The Life of a London Taxi Driver
For a glimpse into the life of a London taxi driver, Executive Travel flagged down Alan Fisher, who drives a cab in London five days a week and is the editor of CallSign, the internal magazine for Dial-a-Cab, with a fleet of 2,500 cabs in London.
WHAT WAS YOUR EXPERIENCE LIKE WITH THE KNOWLEDGE?
The Knowledge is tough. I know some guys that took over four years to complete it. Knowing that you had to go out most days on a small motorbike [to learn the city] regardless of whether it was summer or winter—and winters can be pretty miserable in London—doesn’t exactly cheer you up! But London is a big city, and to become a licensed taxi driver in the U.K. capital means knowing not just where every one of the 67,544 streets are, together with every building in every one of those streets, but at the drop of a hat, how you get from one to another! How do you prepare? You can’t, because you could never believe how tough it is and also how it completely dominates your life. I know several drivers whose marriages or relationships never survived the strain the Knowledge puts you—and those around you—under.
HAS THE CONGESTION TAX CUT DOWN ON TRAFFIC AND MADE YOUR LIFE ANY EASIER?

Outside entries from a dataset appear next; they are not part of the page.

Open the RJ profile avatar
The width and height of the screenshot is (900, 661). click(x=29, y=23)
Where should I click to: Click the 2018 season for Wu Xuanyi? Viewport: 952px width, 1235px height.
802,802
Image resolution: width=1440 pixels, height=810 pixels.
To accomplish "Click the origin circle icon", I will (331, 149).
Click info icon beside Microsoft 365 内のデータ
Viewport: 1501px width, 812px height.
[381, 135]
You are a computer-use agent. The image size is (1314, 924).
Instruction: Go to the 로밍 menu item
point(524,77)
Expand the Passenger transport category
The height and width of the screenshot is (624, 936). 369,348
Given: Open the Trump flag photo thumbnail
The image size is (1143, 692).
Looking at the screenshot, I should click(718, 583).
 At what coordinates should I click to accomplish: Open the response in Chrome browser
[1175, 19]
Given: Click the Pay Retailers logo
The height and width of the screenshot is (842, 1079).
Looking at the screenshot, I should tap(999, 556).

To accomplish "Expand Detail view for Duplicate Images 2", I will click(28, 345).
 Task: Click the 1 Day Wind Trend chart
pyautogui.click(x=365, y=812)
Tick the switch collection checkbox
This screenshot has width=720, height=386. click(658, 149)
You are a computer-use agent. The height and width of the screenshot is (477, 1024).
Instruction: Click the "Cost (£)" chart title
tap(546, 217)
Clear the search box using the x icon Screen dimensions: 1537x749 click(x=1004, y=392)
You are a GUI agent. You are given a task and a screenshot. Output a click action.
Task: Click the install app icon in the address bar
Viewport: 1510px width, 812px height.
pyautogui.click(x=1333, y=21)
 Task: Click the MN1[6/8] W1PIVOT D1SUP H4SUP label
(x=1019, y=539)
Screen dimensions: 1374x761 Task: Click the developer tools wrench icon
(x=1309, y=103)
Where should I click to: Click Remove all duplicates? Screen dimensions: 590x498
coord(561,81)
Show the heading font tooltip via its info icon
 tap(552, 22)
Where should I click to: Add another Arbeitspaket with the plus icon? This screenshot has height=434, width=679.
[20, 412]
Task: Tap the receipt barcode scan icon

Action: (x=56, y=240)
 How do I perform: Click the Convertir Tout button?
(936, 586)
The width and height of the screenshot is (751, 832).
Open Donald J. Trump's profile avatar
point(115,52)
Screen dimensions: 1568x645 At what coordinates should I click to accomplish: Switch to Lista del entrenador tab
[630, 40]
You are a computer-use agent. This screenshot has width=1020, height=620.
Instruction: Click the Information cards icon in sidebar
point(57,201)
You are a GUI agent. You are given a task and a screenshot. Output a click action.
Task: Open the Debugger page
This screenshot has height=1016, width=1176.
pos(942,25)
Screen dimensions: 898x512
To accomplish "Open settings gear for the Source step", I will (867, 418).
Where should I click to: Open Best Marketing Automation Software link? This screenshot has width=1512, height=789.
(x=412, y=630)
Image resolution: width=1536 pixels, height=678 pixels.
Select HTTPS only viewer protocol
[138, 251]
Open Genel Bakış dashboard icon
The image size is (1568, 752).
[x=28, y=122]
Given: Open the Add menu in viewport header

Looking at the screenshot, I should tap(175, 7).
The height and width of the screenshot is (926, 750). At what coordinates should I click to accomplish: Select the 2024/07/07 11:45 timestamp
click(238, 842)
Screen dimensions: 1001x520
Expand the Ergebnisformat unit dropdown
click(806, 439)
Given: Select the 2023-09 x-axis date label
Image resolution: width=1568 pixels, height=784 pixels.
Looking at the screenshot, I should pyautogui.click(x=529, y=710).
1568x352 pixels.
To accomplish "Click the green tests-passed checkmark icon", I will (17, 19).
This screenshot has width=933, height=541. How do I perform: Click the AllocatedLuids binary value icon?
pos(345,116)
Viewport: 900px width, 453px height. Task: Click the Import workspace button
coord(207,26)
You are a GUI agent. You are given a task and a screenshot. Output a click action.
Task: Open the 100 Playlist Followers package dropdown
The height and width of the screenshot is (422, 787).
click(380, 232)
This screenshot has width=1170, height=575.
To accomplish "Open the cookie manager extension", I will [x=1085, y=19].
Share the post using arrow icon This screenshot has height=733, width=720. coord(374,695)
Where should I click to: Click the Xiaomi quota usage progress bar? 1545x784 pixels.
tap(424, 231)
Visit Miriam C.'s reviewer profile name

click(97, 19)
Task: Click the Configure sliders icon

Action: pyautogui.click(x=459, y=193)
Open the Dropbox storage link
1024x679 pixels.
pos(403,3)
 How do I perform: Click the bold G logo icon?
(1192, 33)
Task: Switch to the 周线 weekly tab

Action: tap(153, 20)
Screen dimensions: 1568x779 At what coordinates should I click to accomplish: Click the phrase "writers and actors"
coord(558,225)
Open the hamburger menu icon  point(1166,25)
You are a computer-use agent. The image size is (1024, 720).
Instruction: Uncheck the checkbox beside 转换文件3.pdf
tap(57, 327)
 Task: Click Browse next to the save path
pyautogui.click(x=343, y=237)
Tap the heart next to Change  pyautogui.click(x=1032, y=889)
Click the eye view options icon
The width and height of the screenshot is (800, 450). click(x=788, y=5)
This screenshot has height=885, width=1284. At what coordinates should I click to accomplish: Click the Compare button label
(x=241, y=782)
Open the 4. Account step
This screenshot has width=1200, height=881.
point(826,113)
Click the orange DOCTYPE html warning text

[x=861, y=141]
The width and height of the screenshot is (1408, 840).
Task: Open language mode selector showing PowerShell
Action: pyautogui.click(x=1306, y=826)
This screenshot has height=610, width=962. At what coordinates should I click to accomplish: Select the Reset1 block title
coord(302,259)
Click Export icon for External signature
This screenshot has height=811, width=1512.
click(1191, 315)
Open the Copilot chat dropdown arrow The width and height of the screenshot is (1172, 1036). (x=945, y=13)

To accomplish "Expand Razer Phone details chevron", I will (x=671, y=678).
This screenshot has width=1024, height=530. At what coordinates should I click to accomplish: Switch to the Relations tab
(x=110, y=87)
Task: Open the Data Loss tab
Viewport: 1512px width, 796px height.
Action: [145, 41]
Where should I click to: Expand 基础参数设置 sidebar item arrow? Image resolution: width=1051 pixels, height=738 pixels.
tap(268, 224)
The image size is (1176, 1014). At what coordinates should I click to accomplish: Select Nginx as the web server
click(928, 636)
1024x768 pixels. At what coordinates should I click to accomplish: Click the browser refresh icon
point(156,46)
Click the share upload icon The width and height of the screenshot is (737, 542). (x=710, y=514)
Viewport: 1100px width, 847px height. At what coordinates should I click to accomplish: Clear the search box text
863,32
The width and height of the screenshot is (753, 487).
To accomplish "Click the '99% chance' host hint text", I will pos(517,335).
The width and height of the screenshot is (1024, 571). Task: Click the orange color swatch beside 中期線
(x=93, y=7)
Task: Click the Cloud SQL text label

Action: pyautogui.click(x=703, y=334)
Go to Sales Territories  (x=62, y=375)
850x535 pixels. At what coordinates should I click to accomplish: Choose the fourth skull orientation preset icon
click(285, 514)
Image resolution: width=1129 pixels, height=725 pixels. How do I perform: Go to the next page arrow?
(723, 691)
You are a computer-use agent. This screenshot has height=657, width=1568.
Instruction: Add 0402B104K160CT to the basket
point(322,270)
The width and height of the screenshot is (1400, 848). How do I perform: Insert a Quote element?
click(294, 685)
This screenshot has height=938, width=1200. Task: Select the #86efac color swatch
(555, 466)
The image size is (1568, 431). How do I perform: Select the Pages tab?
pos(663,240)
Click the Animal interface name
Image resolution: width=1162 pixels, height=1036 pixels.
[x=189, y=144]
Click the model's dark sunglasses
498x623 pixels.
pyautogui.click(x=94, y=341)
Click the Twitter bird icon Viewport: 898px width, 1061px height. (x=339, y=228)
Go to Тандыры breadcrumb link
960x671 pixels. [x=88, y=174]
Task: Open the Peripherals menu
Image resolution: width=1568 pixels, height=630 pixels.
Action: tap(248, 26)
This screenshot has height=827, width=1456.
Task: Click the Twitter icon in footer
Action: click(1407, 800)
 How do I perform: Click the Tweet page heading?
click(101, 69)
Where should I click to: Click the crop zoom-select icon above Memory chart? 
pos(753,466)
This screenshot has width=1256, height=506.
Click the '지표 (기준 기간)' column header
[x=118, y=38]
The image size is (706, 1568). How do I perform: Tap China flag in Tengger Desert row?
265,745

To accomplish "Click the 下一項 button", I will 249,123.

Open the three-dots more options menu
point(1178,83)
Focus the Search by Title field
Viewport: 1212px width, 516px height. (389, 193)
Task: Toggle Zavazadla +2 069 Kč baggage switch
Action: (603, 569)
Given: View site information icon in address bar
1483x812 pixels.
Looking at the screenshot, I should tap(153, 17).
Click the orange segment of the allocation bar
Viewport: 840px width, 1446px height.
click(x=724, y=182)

It certainly made a difference when first introduced, with traffic down by an estimated 15 percent, but it has gradually crept up since then—and while traffic is possibly better than before congestion charging, I’m not too sure whether the difference is that noticeable any more.
WHAT HAVE BEEN THE BIGGEST CHANGES IN YOUR JOB IN THE LAST FIVE YEARS?
Undoubtedly, the biggest change has been the licensing of cars as private-hire cabs. Unlike regular taxis that can be hailed in the street, private hire can only be called via the phone or by going to their office. Prior to licensing, their record of attacks against women and other crimes was appalling, but while licensing and the accountability that comes with it has improved that, their record still is a long way behind that of taxi drivers. The difference is that no taxi driver would sacrifice up to four years on the Knowledge to be involved with anything outside of the law, but private-hire drivers have just a minor test, so if they lose their license, then it isn’t the end of the world.
WHAT TIPS WOULD YOU GIVE EXECUTIVE TRAVEL READERS ABOUT TAKING TAXIS IN LONDON?
That’s an easy one! When you use a London taxi, don’t assume that [the driver] is anything but an expert. If you are following the route on a map and he seems to be diverting from it, then there will be a good reason. But the biggest tip I can give is to not, under any circumstances, accept a ride from someone with a car who pulls up alongside you and claims to be a taxi driver but patently isn’t. You will be ripped off.
DID YOU KNOW…?
- Traditional black cabs require enough headroom for a gentleman wearing a top hat.
- The cab that most people associate with London taxis was the Austin FX-4, introduced in 1959. The model, with many modifications over the years, remained in production until 1997, making it one of the longest produced vehicles in history.
- Recent research has shown that London cabbies’ brains may enlarge to help store the detailed information necessary for navigating the city efficiently. Taxi drivers given brain scans by scientists at University College London had a larger hippocampus than other participants in the study. The hippocampus is a part of the brain associated with navigation in birds and animals. The scientists also found that part of the hippocampus grew larger as the taxi drivers spent more time in the job.
- London cabs are now painted any color, not just black.